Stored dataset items
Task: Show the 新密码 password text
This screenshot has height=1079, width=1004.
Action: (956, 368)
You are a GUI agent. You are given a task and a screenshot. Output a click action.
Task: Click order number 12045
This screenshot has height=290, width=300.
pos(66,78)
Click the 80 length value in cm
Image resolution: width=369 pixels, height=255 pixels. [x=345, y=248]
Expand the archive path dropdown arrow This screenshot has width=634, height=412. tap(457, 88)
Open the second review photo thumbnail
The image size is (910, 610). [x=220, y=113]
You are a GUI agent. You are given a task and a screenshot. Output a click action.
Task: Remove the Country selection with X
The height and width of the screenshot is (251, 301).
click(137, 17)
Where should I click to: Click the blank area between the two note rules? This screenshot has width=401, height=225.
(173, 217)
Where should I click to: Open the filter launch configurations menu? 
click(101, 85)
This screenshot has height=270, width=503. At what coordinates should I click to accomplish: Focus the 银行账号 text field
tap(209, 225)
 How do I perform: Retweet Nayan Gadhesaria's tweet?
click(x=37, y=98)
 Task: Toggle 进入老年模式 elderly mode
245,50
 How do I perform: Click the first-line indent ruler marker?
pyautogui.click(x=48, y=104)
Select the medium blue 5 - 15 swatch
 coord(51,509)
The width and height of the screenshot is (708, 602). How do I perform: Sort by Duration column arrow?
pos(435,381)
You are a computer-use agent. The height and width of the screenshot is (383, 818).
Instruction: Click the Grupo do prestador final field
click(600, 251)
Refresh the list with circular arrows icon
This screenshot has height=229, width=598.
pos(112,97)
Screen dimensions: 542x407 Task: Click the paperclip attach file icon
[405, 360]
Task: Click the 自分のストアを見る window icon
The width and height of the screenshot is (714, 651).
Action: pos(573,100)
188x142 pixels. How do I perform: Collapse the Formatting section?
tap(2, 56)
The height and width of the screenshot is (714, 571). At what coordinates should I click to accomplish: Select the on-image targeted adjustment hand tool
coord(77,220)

-- What needs to be done --
The records given above are to be repeated in full, exactly.

-- Output --
Task: Show the 新密码 password text
This screenshot has height=1079, width=1004.
Action: (956, 368)
You are a GUI agent. You are given a task and a screenshot. Output a click action.
Task: Click order number 12045
This screenshot has height=290, width=300.
pos(66,78)
Click the 80 length value in cm
Image resolution: width=369 pixels, height=255 pixels. [x=345, y=248]
Expand the archive path dropdown arrow This screenshot has width=634, height=412. tap(457, 88)
Open the second review photo thumbnail
The image size is (910, 610). [x=220, y=113]
You are a GUI agent. You are given a task and a screenshot. Output a click action.
Task: Remove the Country selection with X
The height and width of the screenshot is (251, 301).
click(137, 17)
Where should I click to: Click the blank area between the two note rules? This screenshot has width=401, height=225.
(173, 217)
Where should I click to: Open the filter launch configurations menu? 
click(101, 85)
This screenshot has height=270, width=503. At what coordinates should I click to accomplish: Focus the 银行账号 text field
tap(209, 225)
 How do I perform: Retweet Nayan Gadhesaria's tweet?
click(x=37, y=98)
 Task: Toggle 进入老年模式 elderly mode
245,50
 How do I perform: Click the first-line indent ruler marker?
pyautogui.click(x=48, y=104)
Select the medium blue 5 - 15 swatch
 coord(51,509)
The width and height of the screenshot is (708, 602). How do I perform: Sort by Duration column arrow?
pos(435,381)
You are a computer-use agent. The height and width of the screenshot is (383, 818).
Instruction: Click the Grupo do prestador final field
click(600, 251)
Refresh the list with circular arrows icon
This screenshot has height=229, width=598.
pos(112,97)
Screen dimensions: 542x407 Task: Click the paperclip attach file icon
[405, 360]
Task: Click the 自分のストアを見る window icon
The width and height of the screenshot is (714, 651).
Action: pos(573,100)
188x142 pixels. How do I perform: Collapse the Formatting section?
tap(2, 56)
The height and width of the screenshot is (714, 571). At what coordinates should I click to accomplish: Select the on-image targeted adjustment hand tool
coord(77,220)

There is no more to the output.